Откинув в сторону полу запыленного плаща, он показал Алеку на деревяшку, привязанную к культе левой ноги. Она была искусно вырезана, так что напоминала настоящую ногу, и даже заканчивалась деревянным башмаком, в точности таким же, как и на здоровой конечности.
— Как походишь целый день, так уж и не знаешь, какая нога больше болит. Не подвезешь ли попутчика до города?
— Забирайся. — Алек протянул руку, чтобы помочь старику.
— Очень тебе обязан. Ханнок из Бритии, к твоим услугам, — представился жестянщик, усаживаясь. Последовала вопросительная пауза.
— Арен… Арен Силверлиф. — Алек почувствовал себя глупо, назвавшись старику вымышленным именем, но это уже стало привычкой.
Ханнок коснулся пальцем полей шляпы.
— Рад познакомиться. Арен. Что случилось с твоим другом?
— Упал и поранился, — быстро ответил Алек. — Скажи, ты хорошо знаешь Кестон?
— Еще бы. Чем я могу тебе помочь там?
— Мне нужно продать эту тележку и найти корабль, который довезет нас до Римини.
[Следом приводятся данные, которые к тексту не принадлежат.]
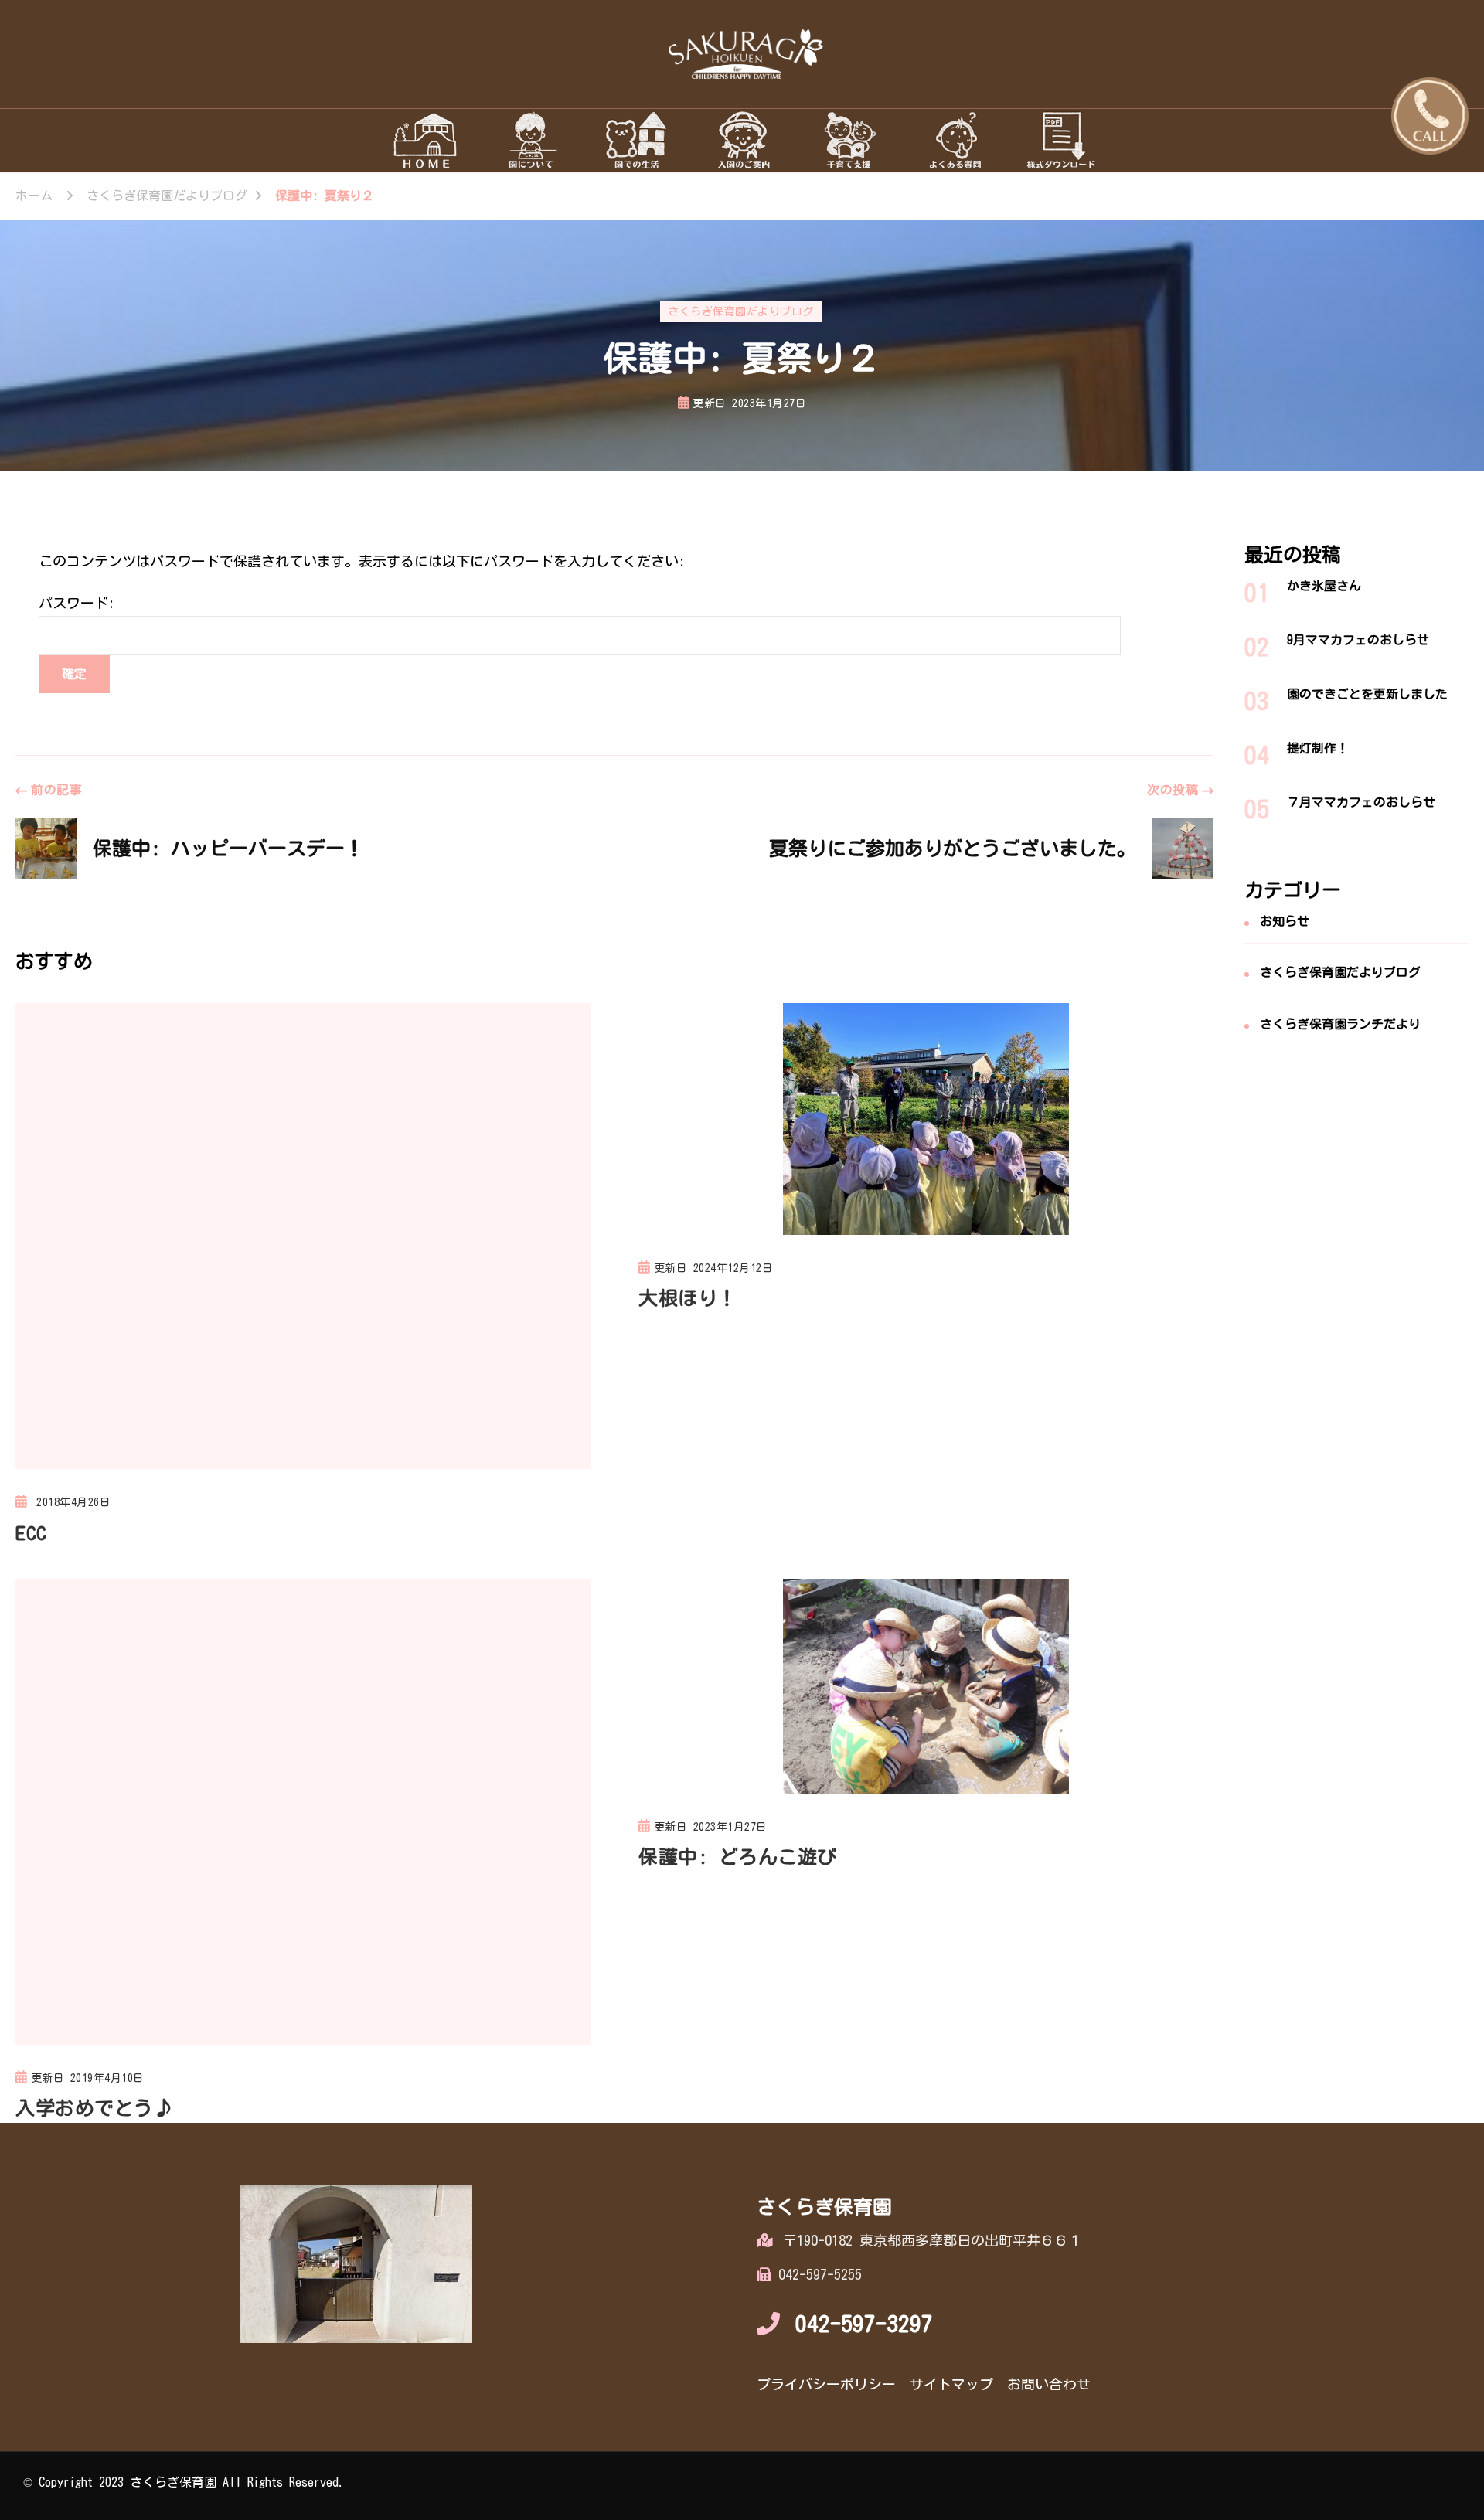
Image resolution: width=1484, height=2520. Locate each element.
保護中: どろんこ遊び (737, 1856)
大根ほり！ (687, 1298)
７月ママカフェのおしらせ (1361, 802)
— Римини? — Старик потер заросший подбородок. — Клянусь Старым Мореходом, тебе повезет, если вообще удастся найти судно, отправляющееся в Римини, когда зима на носу. И это обойдется дорого, много дороже, чем ты сможешь выручить за эту развалюху и твоего одра. Но не грусти, сынок. У старого Ханнока найдутся приятели в любом порту. Предоставь это мне.
Алек скоро порадовался обществу жестянщика. Кестон был оживленным городом, кривые улицы его пересекались без всякого порядка, и переулки, в которые они сворачивали по указаниям Ханнока, были зажаты между скоплениями жилых домов, складов, таверн. Компании моряков, изрядно подвыпивших, попадались на каждом шагу, и обрывки песен и ругань звучали на языках всех концов света.